Friday, October 06, 2017

How many programmers does it take to update a Wikipedia page?

......or what it took to count the number of IPv4 addresses in every country (as of 1st October 2017). 

This Sunday, I found that the Wikipedia page on List of countries by IPv4 address allocation was using data from 2012. I wondered what it might take to add more up to date information on that page. During a recent course I attended, I got to know about scans.io - a fascinating project that involves periodically scanning ALL of the IPv4 address space and storing as much of publicly visible metadata about the active addresses as possible (location, ISP, open ports, services running, operating system, vulnerable services running if any). Each daily dump of the IPv4 address space is close to a terabyte.
An individual IP address record is represented as a JSon object - part of one of the records is shown here:


There is a lot of information to be gleaned from analysing this data - some might have very useful applications and some purely to satisfy curiousity. Also, copying the raw dataset is not the only way to analyse this - censys.io might allow querying their data directly on request.
 Given the volumes, this clearly falls in the realm of a Big Data problem and any querying or analytics on this is best achieved using a distributed approach - so this is a perfect problem to leverage fully cloud based resources.

Stage 1:

Copy the latest data set to an S3 bucket.

This might sound easy but the full data is close to 1TB. Ideally I would have preferred a more distributed way of transferring this data. But for now, old fashioned wget from the censys.io and then an "aws s3 cp" to S3 storage did the job. 
wget of the compressed data set took around 24 hours and "aws s3 cp" of the uncompressed data took just under 48 hours (with a few hours in the middle that it took to uncompress the downloaded lz4 file). 

For intermediate storage, I created an instance with 2TB of storage. The cost didn't seem bad if all my data transfer completed within a day or so.
https://aws.amazon.com/ebs/pricing/

Test run:
wget --user=jvsingh --ask-password https://censys.io/data/ipv4/historical

The actual command to get that ~221G file (compressed version):
nohup wget --user=jvsingh --password=***** https://scans.io/zsearch/r5vhnlm9vqxh5z1e-20170930.json.lz4 &

(used nohup as I know it was going to take hours so didn't want to keep my ssh terminal open just for this)

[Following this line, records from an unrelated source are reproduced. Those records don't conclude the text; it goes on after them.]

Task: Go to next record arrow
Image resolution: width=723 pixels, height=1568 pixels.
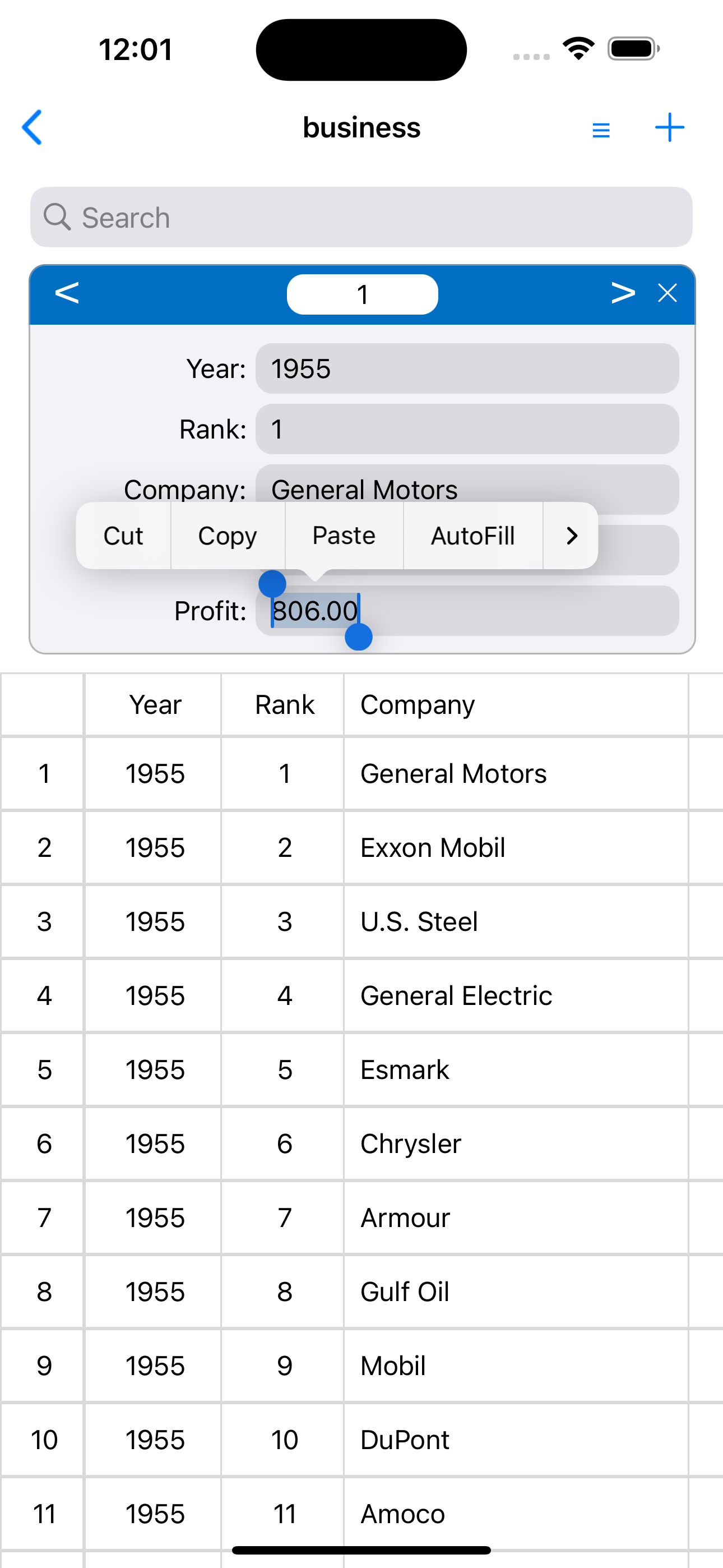Action: (623, 293)
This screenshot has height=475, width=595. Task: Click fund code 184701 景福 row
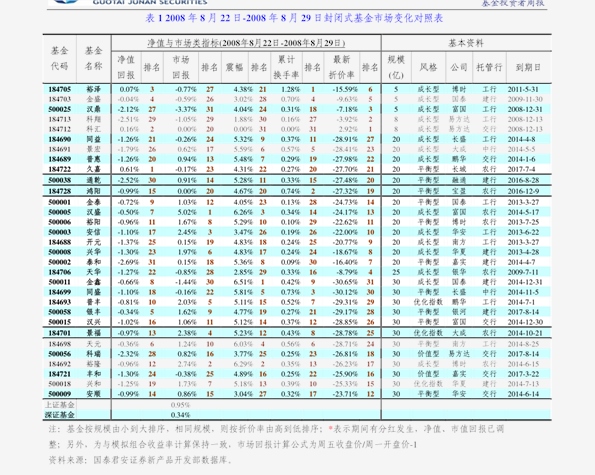(x=297, y=333)
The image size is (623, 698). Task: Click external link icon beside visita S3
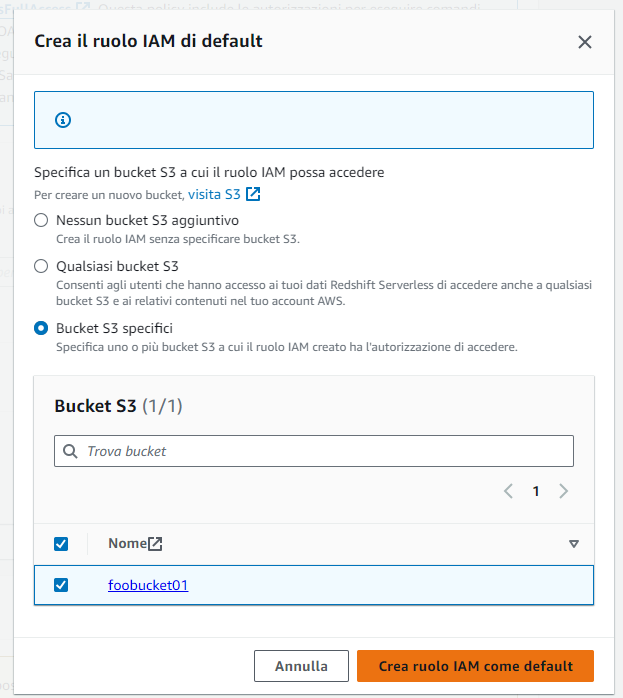click(x=253, y=194)
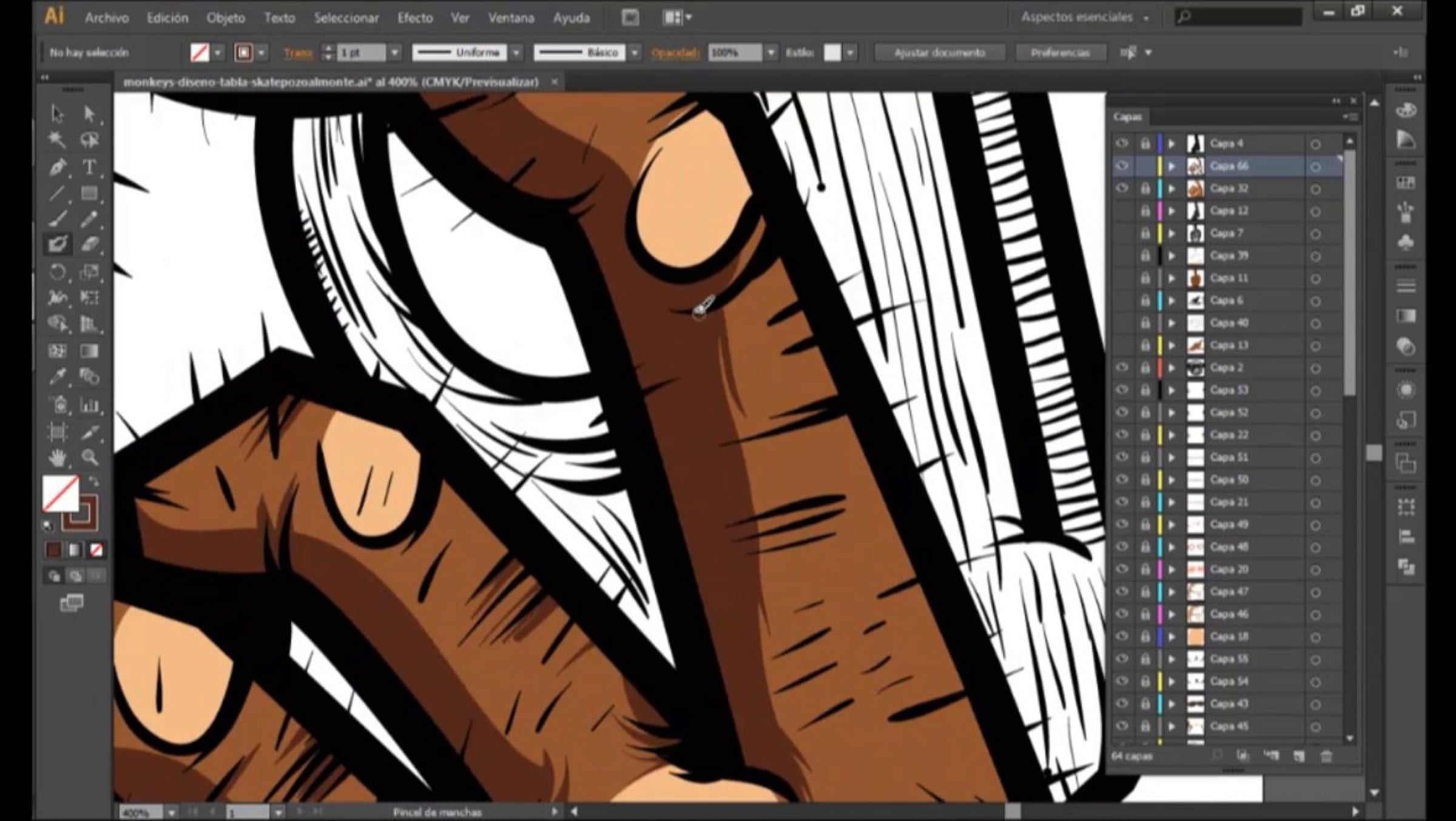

For the second stage of uploading the uncompressed file to my S3 bucket, it seems an elegant and faster way might have been to use a multipart upload using a distributed approach. But looking at the upfront setup required for it, I decided against it for this particular test. 

Stage 2:

AWS Setup - I already had an aws account with an SSL key-pair for the region I selected (the cheapest in terms of instance costs and also costs of S3 storage - to avoid intra region data transfer costs and possible network latency, I used the same region for both my S3 bucket and spark instances). 
Additionally, to allow command line tools (such as flintrock) to connect and operate the AWS account, I had to install and set up the local aws command line interface - which requires a pair of credentials generated through AWS - IAM 
I had also previously created an S3 bucket to hold the 1 TB data file. This would allow multiple spark instances to access the data, which otherwise won't be possible or too complex to set up with general purpose disk-like storage (might be possible with hadoop distributed file store but using S3 here definitely saved me from a lot of extra configuration)

Stage 3:

Download and install flintrock, configure its yaml configuration (here's their template) to set up the spark cluster. This is convenient as I intended to do this on AWS, which is very easy to set up with flintrock. (I used an Amazon Linux AMI - the rest of the setup is self-explanatory in the template)
I start an initial cluster with 3 worker nodes. 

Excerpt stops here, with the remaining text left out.